Task to carry out: Copy out everything in the data from the line containing "Image resolution: width=1366" down to the end, including that line, word for word. Leave the pictures out.

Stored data
--- Start ---

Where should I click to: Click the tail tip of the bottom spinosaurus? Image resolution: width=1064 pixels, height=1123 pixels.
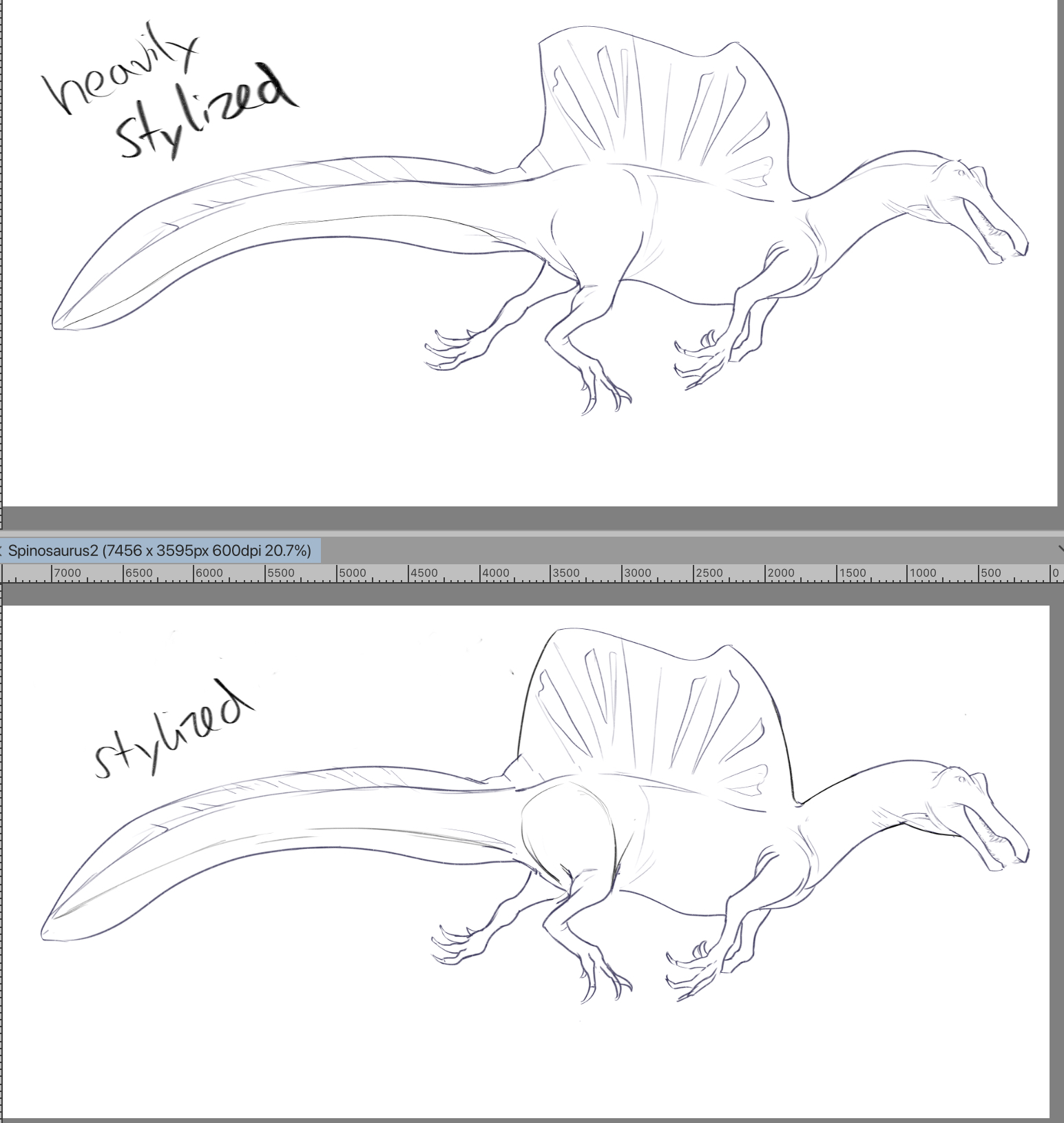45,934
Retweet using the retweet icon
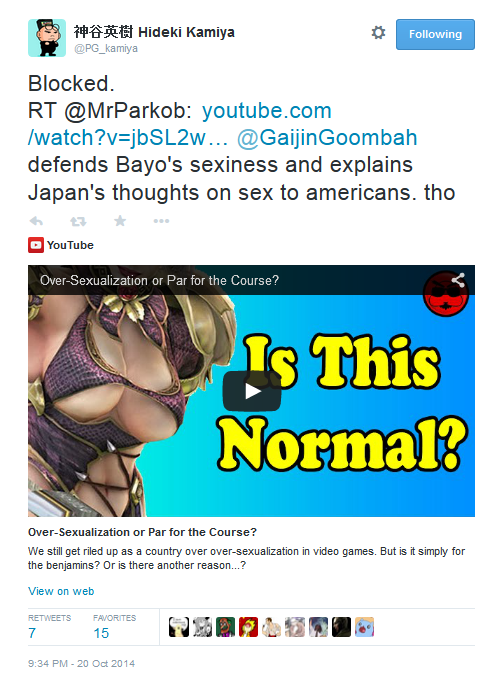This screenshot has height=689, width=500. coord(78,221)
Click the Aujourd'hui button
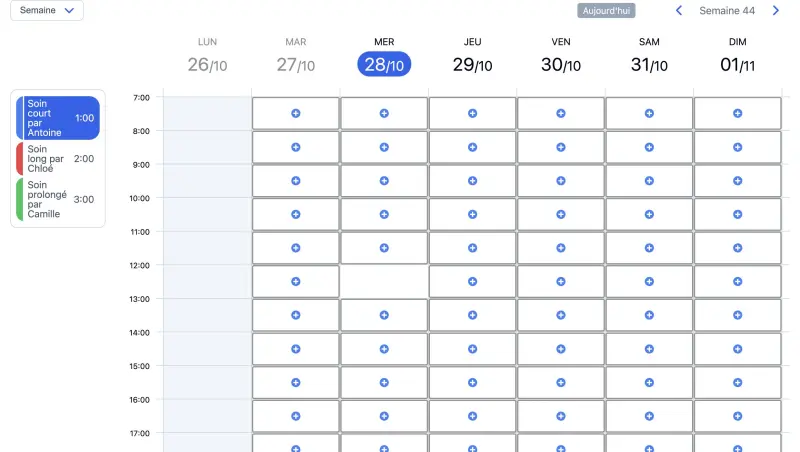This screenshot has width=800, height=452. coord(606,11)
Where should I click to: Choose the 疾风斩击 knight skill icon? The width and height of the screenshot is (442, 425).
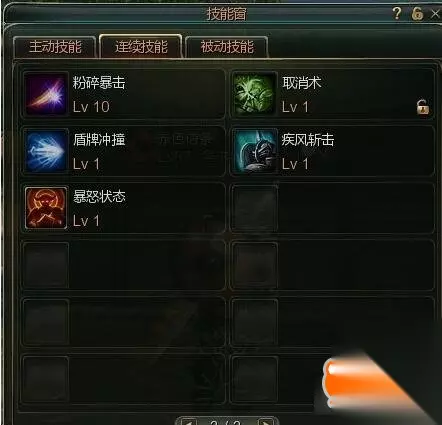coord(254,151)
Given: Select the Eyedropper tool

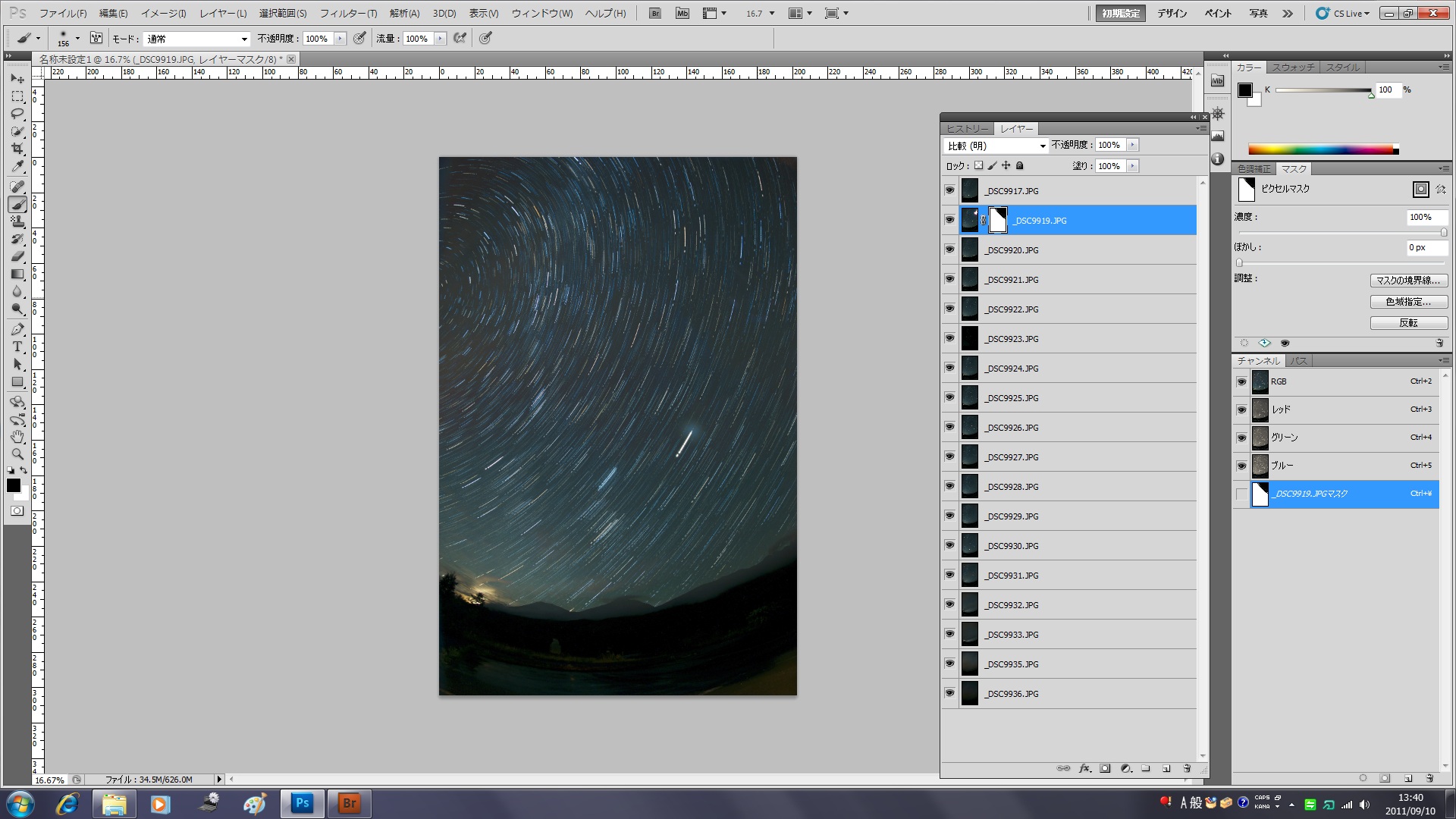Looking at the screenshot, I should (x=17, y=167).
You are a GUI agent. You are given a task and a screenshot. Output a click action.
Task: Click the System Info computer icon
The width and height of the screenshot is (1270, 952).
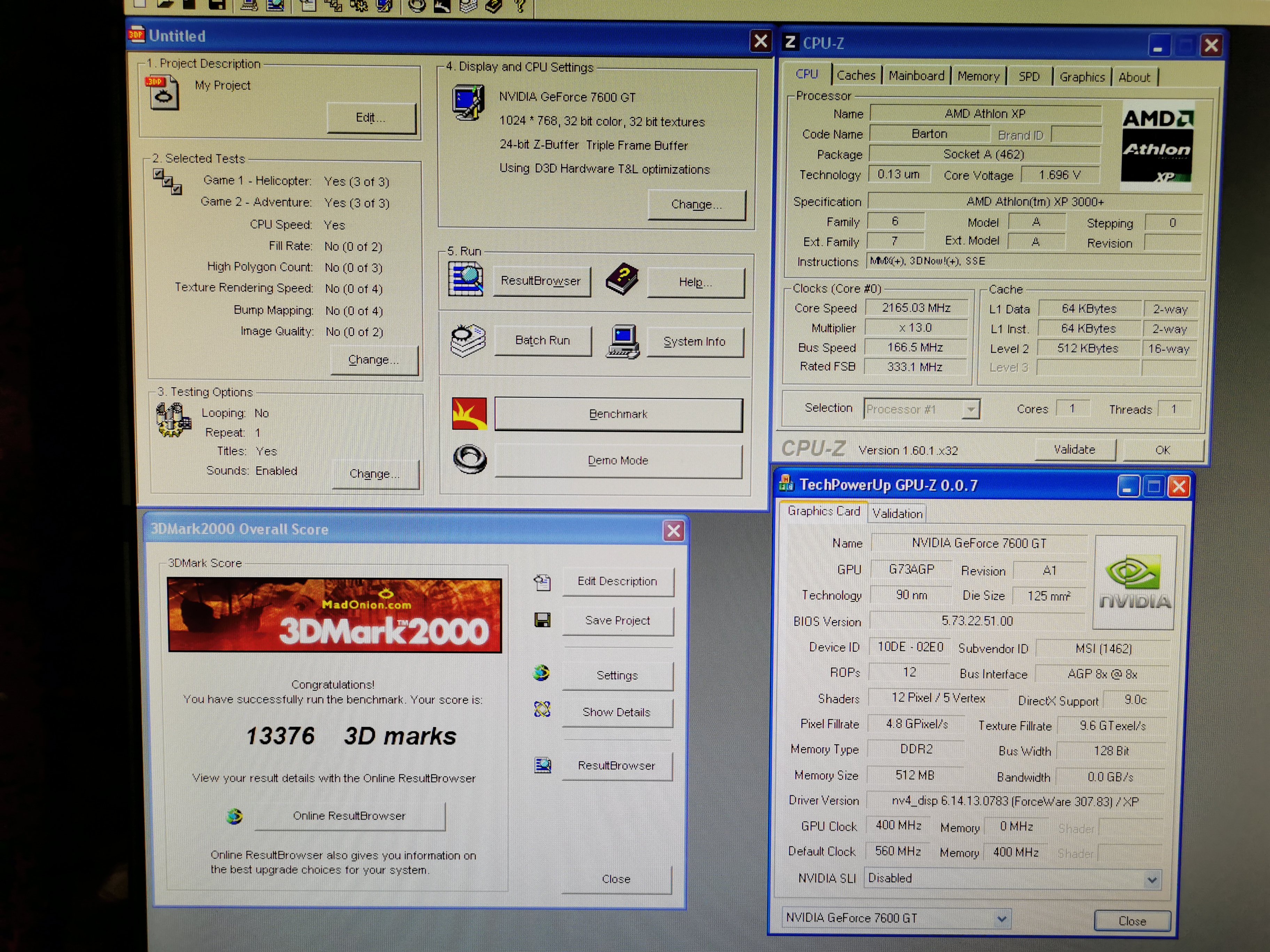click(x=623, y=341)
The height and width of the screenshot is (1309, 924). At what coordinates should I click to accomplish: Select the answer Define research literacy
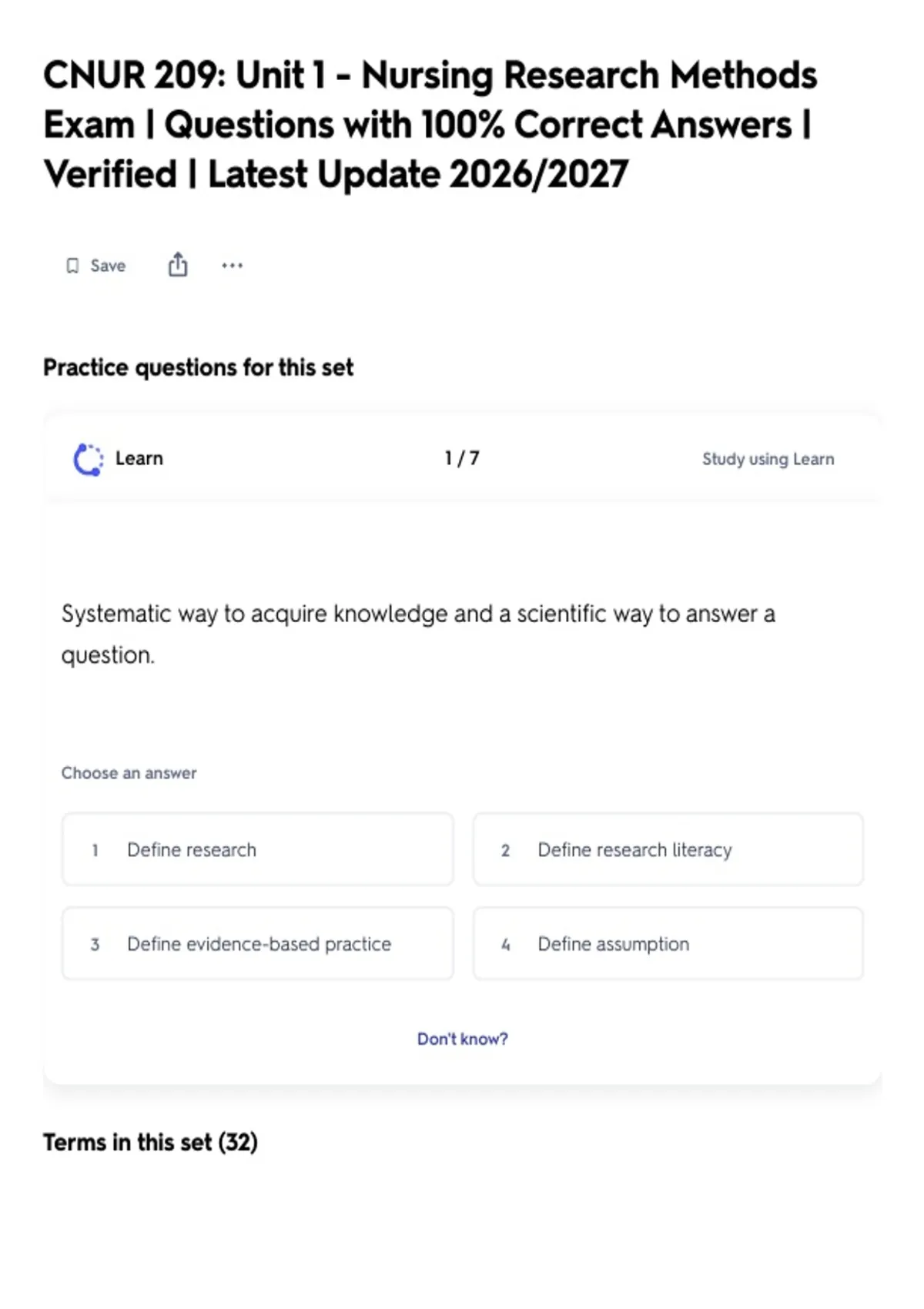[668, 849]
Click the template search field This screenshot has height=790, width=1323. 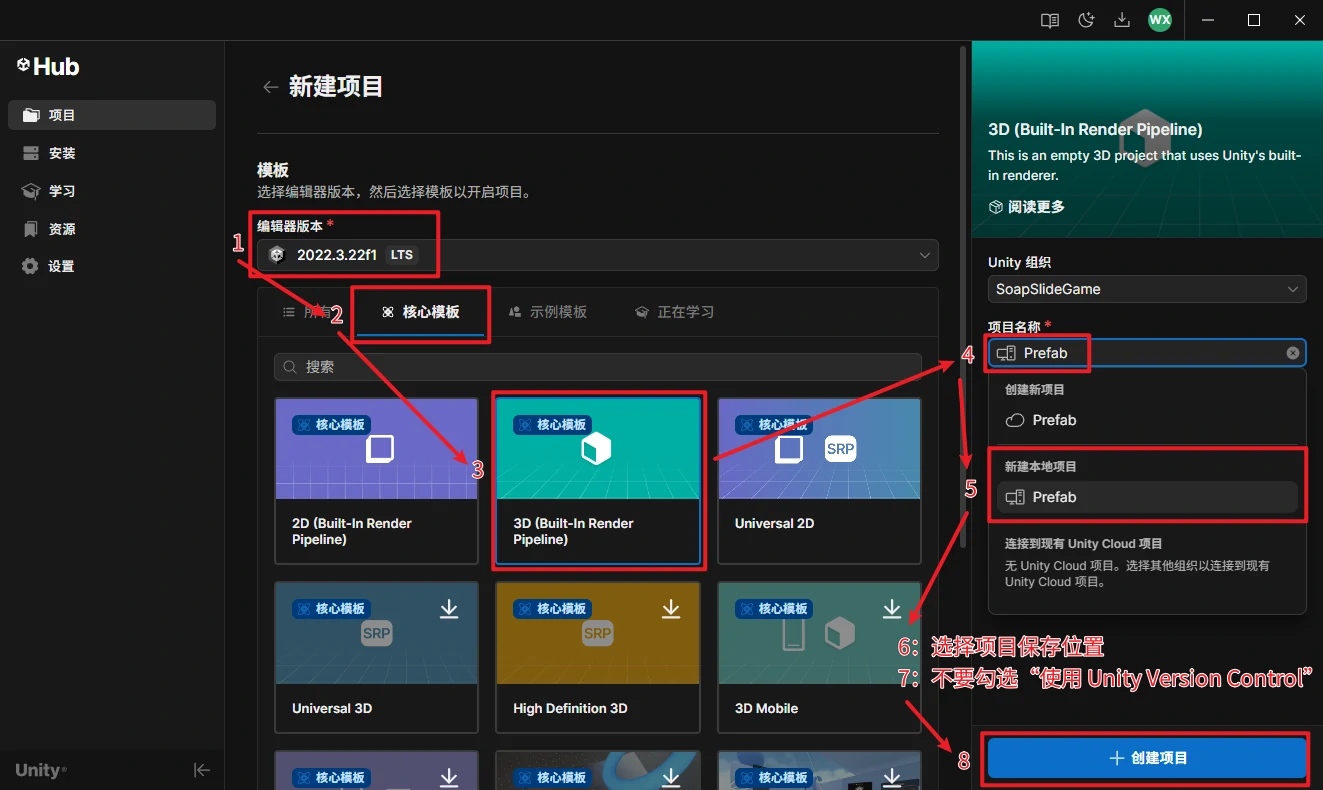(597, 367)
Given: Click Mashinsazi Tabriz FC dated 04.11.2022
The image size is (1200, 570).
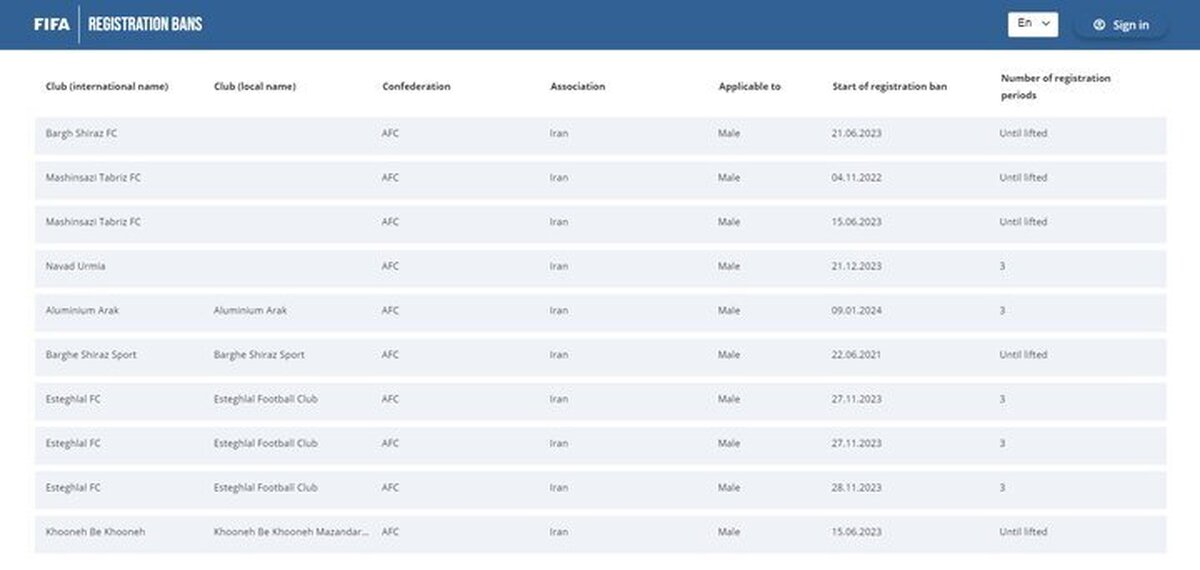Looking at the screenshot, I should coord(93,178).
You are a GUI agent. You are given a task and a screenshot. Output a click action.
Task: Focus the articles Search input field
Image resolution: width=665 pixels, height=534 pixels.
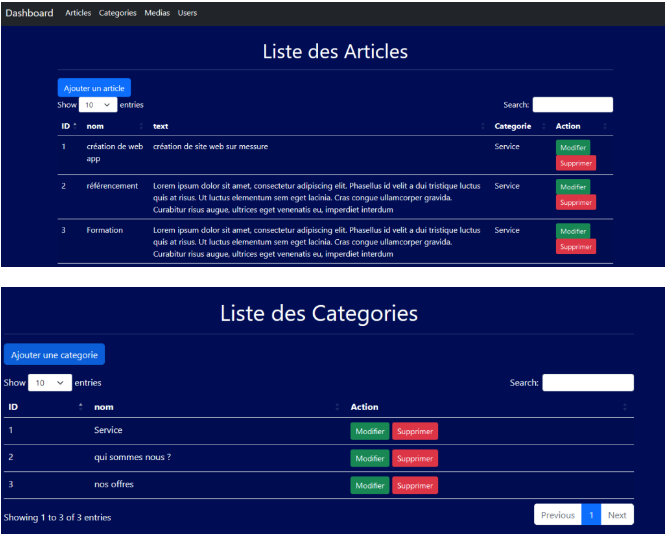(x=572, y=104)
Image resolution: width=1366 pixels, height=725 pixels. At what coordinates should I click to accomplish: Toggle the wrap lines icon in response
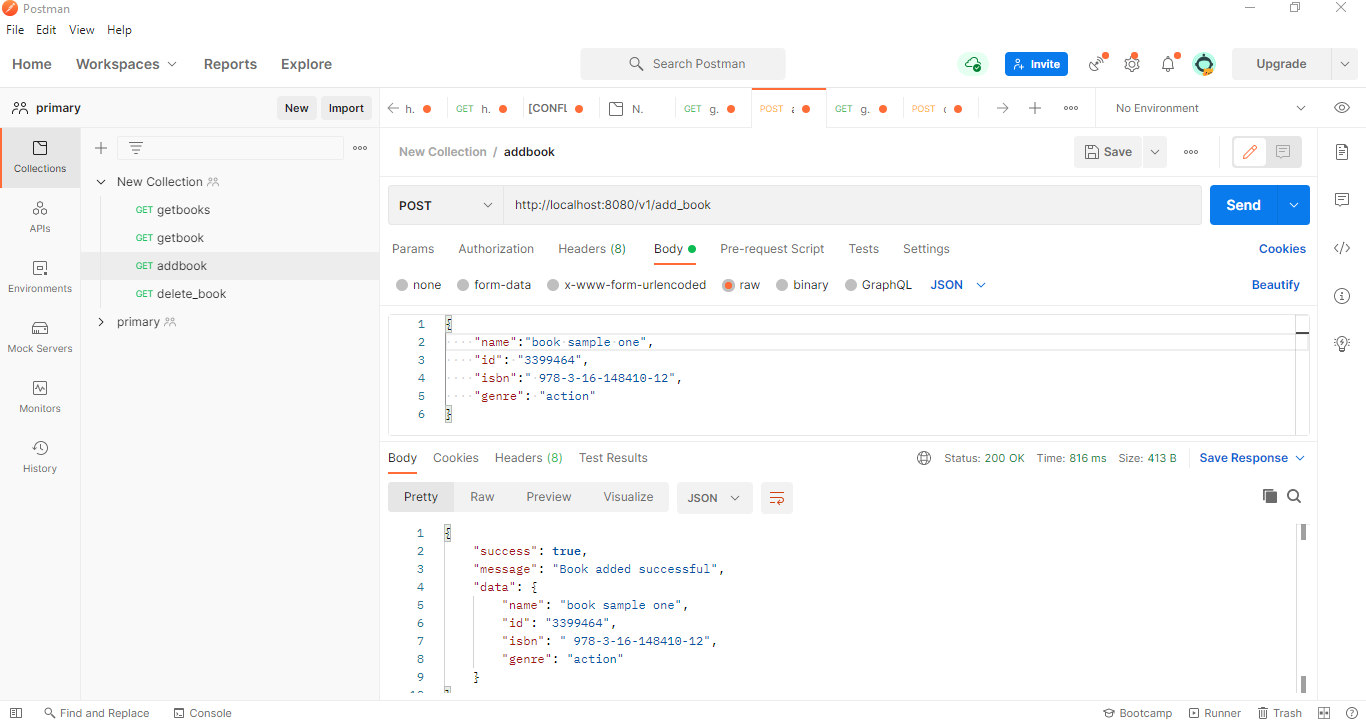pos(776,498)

--- End ---

The response:
Image resolution: width=1366 pixels, height=725 pixels. At what coordinates should I click to accomplish: Toggle the wrap lines icon in response
pos(776,498)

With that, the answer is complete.